Mito de natureza inesgotável dificulta princípio da sustentabilidade no Brasil

Com mais de 8,5 milhões de Km², vários biomas e quase metade do território ocupado pela floresta Amazônica, no Brasil o mito de natureza inesgotável, desenvolvido durante o processo histórico do País, hoje dificulta a aplicação do princípio da sustentabilidade.

A história mostra que essa crença estimulou a destruição, exemplo disso é a Mata Atlântica, que hoje possui apenas 7% de seus cerca de 1,3 milhões de Km² originais.

"Não podemos deixar que aconteça na Amazônia o que aconteceu em outros biomas e, para mostrar isso, a história é muito útil", disse o professor de História Ambiental da Universidade Federal do Rio de Janeiro (UFRJ), José Augusto de Pádua, em palestra no auditório da Agência Espacial Brasileira (AEB), a convite da ANA, na terça-feira (24/05).

Coordenador do Laboratório de História e Ecologia da UFRJ e presidente a Associação Nacional de Pesquisa e Pós-graduação em Ambiente e Sociedade (ANPPAS), Pádua discorreu sobre os impactos que as atividades humanas desencadearam no planeta a partir do antropoceno, termo usado por cientistas para descrever o período mais recente da história da Terra, a partir do século XVIII, principalmente depois da Revolução Industrial. O antropoceno teria sucedido o holoceno, últimos onze mil anos de história do planeta desde a última era glacial.

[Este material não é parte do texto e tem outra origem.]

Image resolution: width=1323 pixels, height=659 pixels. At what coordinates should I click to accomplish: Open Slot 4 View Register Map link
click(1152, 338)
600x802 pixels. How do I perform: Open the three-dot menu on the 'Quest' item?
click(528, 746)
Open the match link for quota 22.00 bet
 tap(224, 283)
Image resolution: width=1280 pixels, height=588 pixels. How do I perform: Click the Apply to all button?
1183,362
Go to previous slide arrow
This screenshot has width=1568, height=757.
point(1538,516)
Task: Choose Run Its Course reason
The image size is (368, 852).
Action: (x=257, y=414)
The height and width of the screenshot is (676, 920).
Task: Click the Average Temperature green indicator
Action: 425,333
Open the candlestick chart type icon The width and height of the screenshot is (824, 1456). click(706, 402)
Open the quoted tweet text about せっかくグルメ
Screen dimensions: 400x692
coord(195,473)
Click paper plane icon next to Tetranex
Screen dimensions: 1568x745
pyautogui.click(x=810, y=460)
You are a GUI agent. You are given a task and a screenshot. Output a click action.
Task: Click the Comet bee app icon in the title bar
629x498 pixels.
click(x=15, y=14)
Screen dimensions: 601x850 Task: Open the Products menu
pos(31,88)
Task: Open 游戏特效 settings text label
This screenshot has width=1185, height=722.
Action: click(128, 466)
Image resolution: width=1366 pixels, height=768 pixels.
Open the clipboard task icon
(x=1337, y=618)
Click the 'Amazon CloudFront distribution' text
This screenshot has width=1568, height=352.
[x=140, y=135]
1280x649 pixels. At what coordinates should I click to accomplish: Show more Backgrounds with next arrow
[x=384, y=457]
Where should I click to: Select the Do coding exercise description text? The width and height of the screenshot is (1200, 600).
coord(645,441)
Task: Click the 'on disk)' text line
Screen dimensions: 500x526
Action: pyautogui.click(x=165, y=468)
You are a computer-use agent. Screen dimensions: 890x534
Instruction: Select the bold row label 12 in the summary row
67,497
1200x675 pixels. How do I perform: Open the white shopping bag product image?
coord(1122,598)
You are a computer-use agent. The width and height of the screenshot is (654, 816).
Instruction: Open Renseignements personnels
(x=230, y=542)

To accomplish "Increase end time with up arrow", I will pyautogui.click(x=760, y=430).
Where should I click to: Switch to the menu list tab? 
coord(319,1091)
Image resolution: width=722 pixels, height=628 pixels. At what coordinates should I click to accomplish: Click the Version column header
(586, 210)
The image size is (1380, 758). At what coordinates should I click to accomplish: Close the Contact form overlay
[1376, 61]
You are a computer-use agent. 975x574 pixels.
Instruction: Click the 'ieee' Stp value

"No Brasil, a aceleração do desenvolvimento, a partir dos anos 60, ocorreu quase sem nenhuma regulação, apesar da existência do Código Florestal (1965) e do Código das Águas (1934), regras que não eram aplicadas", disse o professor.

Para Pádua, o caminho científico e tecnológico que desencadeou o desenvolvimento sem a necessária regulação, pode ser agora a salvação do planeta se for aplicado com ética. "Antigamente tinhamos uma visão estática da natureza. Hoje sabemos que o cenário está em constante movimento", disse. Segundo ele, no Brasil desenvolveou-se uma supervalorização da vegetação exótica e a desvalorização da vegetação nativa, o que motivou boa parte do desmatamento. "Sempre houve uma visão segundo a qual a natureza tropical é suja. É fácil ouvir a expressão: é preciso limpar o terreno, o que muitas vezes é um equívoco".

Segundo Pádua, até o século XX, os estudos sobre ecologia se limitavam ao campo da zoologia e da botânica, mas a partir dos anos 70 o tema começou ser incorporado pela sociologia e política internacional e ganhou força nas últimas décadas com contribuição significativa da Eco 92, realizada no Rio de Janeiro naquele ano.

De acordo com o professor, os rios foram muito importantes no processo de ocupação territorial do Brasil, principalmente no estabelecimento e permanência das atividades produtivas, por isso, não há como dissociar a questão da água do desmatamento e outras questões ambientais.

Doutor em Ciência Política pelo IUPERJ e pós-doutorado em História pela University of Oxford, Pádua proferiu cursos, palestras e participou de trabalhos de campo em mais de 35 países e publicou vários trabalhos dentro e fora do Brasil, dentre os quais o livro "Um Sopro de Destruição: Pensamento Político e Crítica Ambiental no Brasil Escravista - 1786/1888" (Rio de Janeiro, 2002).

A palestra do professor Pádua integra as comemorações do Dia do Meio Ambiente no âmbito da Ação Programada Água e Cultura em colaboração com a Agenda Ambiental na Administração Pública - A3P.